The history surfaced one real constraint, though. Open-Meteo is free and rate-limited, and the plugin already carried scars from request-throttling — caching and request frequency were live concerns, not hypotheticals. Reintroducing a second network call per forecast naively was exactly the kind of thing that fence was guarding against. Knowing that shaped the fix.
Finishing it
The PR is one file and three moves:
Merge the marine series. Open-Meteo serves marine data from a separate subdomain
(marine-api.open-meteo.com, distinct from api.open-meteo.com). We fetch it inside the
same cache-miss path as the atmospheric forecast, so it’s cached alongside it — one more
request per cache miss, not per call, which is the number the throttling history actually
cares about. And the marine fetch is optional: if it fails, the catch degrades to a
wind-and-atmospheric forecast rather than failing the whole response. A boat with no wave
data is fine; a boat with no forecast is not.
Fix the units the draft got wrong. The commented-out mapping multiplied wave periods by
- SignalK is an SI data model — periods are seconds, not milliseconds. The disabled draft would have reported every swell period off by three orders of magnitude. This is the case for finishing commented code rather than just uncommenting it: the draft wasn’t correct-but-disabled, it was a sketch.
Align the horizon. The marine query defaulted to 8 hours; the hourly forecast defaults to
- We bumped the marine default to match, so waves cover the same window as the wind.

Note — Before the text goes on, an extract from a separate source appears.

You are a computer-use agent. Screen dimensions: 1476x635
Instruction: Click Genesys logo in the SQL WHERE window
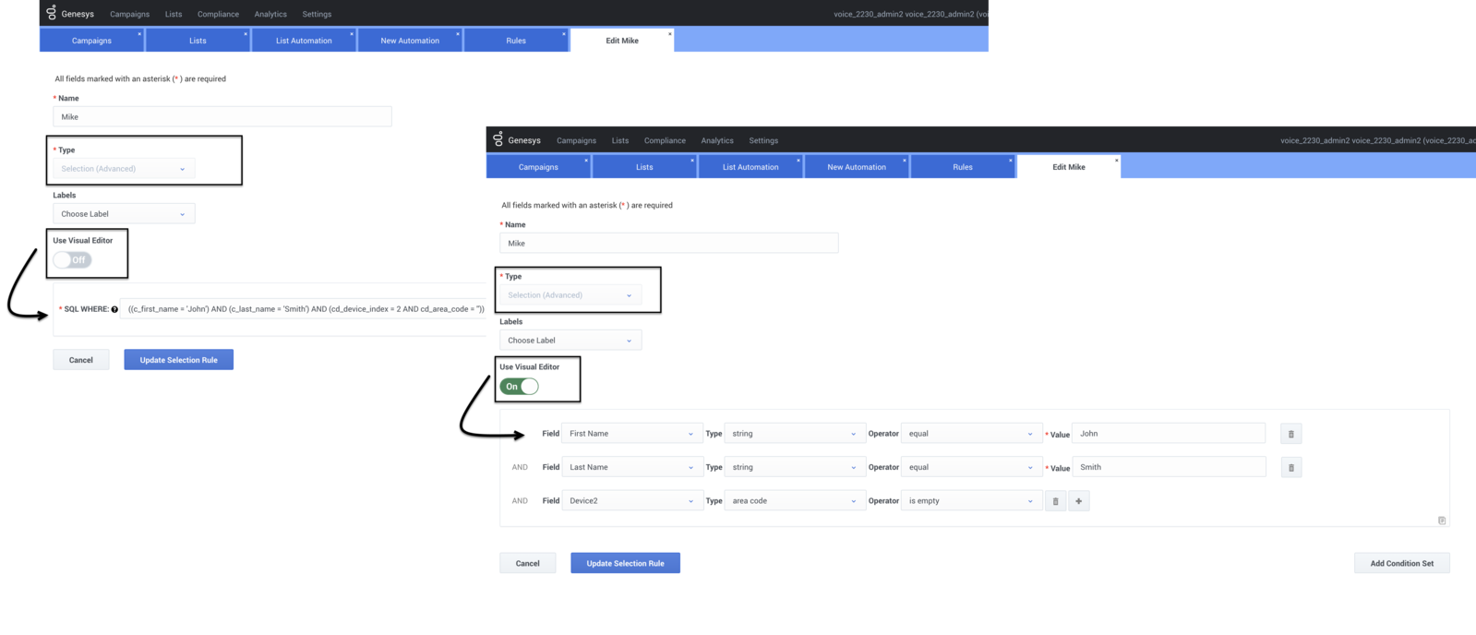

Verified live against Boundary Pass — every forecast hour now carries water:
{"waveSignificantHeight":0.28,"waveDirection":4.05,"wavePeriod":3.55,
"swellHeight":0.24,"swellDirection":3.72,"swellPeriod":2.9}
One caveat we documented rather than fought: the SignalK water spec carries combined
significant-wave height and swell, but no separate wind-wave component. Open-Meteo’s
marine API has it; the SignalK surface has nowhere to put it. So a forecast sourced through
SignalK reports combined-plus-swell, and our provider sets wind_wave to None on that
path. A consumer that needs the wind-wave split goes direct to Open-Meteo. That’s a spec
limit, not a bug, and the right place for it is a comment in the mapper.
The payoff: the loop closed without a fork
The moment the PR merged, nothing in our codebase changed — and the thing we wanted started
working. weather-mcp’s SignalK provider had been reading water.* all along; the upstream
plugin simply started putting data there. The producer and the consumer live in different
GitHub orgs, maintained by different people, and they met at a documented API contract.
This is the adopt-before-build rule playing out at the seam. We could have forked the plugin, or added a private marine fetch to weather-mcp and duplicated what Open-Meteo’s plugin almost did. Either would have worked and both would have been ours to carry forever. Instead the gap got filled where it belonged — in the shared plugin every SignalK boat installs — and our side stayed a thin reader of a standard API.
The cost was reading enough history to know the fence was a to-do and not a load-bearing wall. That’s most of the work in contributing upstream: not the diff, but earning the right to make it.